The thought of trying on togs makes women feel bad: study

Trying on togs makes women feel worse than wearing them on the beach.
Photo / Thinkstock
Trying on togs makes women feel worse than wearing them on the beach. Photo / Thinkstock

The thought of trying on a swimsuit is enough to put a woman in a bad mood, according to a new study.

Australian researchers have found that when women think about trying on togs they have elevated feelings of self-objectification or feeling like they're only being valued as objects.

"Self-objectification has a variety of negative consequences - always worrying about how you look, shame about the body and [it] is linked to eating disorders and depression," study researcher Marika Tiggemann, a psychologist at Flinders University in Australia, told LiveScience.

Self-objectification is a personality trait, so some women are more likely to objectify themselves in general than others, the reported. But certain situations can also increase the feeling, regardless of the starting point. Tiggemann and her colleagues wanted to know what sort of differences clothing made.

"We wear and choose clothes every day," Tiggemann told LiveScience.

"Clothes are controllable aspects of our appearance, in a way that body size and shape are not."

Researchers read four scenarios to about 100 women. In one, women were asked to imagine themselves trying on a swimsuit. In another they had to imagine walking down the beach in their togs. The other two scenarios were the same, only the women imagined wearing jeans and a jersey.

After each exercise the women filled in a questionnaire measuring mood, feelings about their body and self-objectification.

Not surprisingly, women always felt worse when wearing their swimsuit. However, it was pulling it on in a fitting room that made them the most uncomfortable - not strutting around seaside.

The results show how much self-objectification is truly an internal process, Tiggemann and her colleagues reported in May in the journal Sex Roles.

"The physical presence of observers is clearly not necessary," they wrote.

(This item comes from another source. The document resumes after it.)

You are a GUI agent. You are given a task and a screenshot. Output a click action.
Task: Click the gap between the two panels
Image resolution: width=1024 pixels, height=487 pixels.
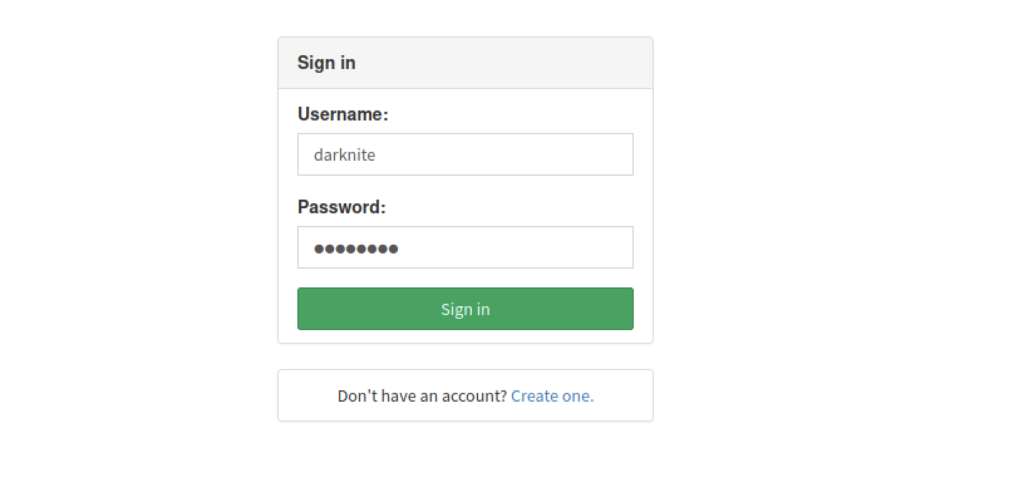[x=465, y=357]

"More particularly, the dressing room of a clothing store contains a number of potentially objectifying features: [often several] mirrors, bright lighting, and the virtual demand that women engage in close evaluation of their body in evaluating how the clothes appear and fit."

It's not easy to prevent negative self-objectification, but Tiggemann suggests avoiding mirrors and comparisons with others, and focusing on activities that emphasise the function, not the appearance, of the body, like yoga, sports or sailing.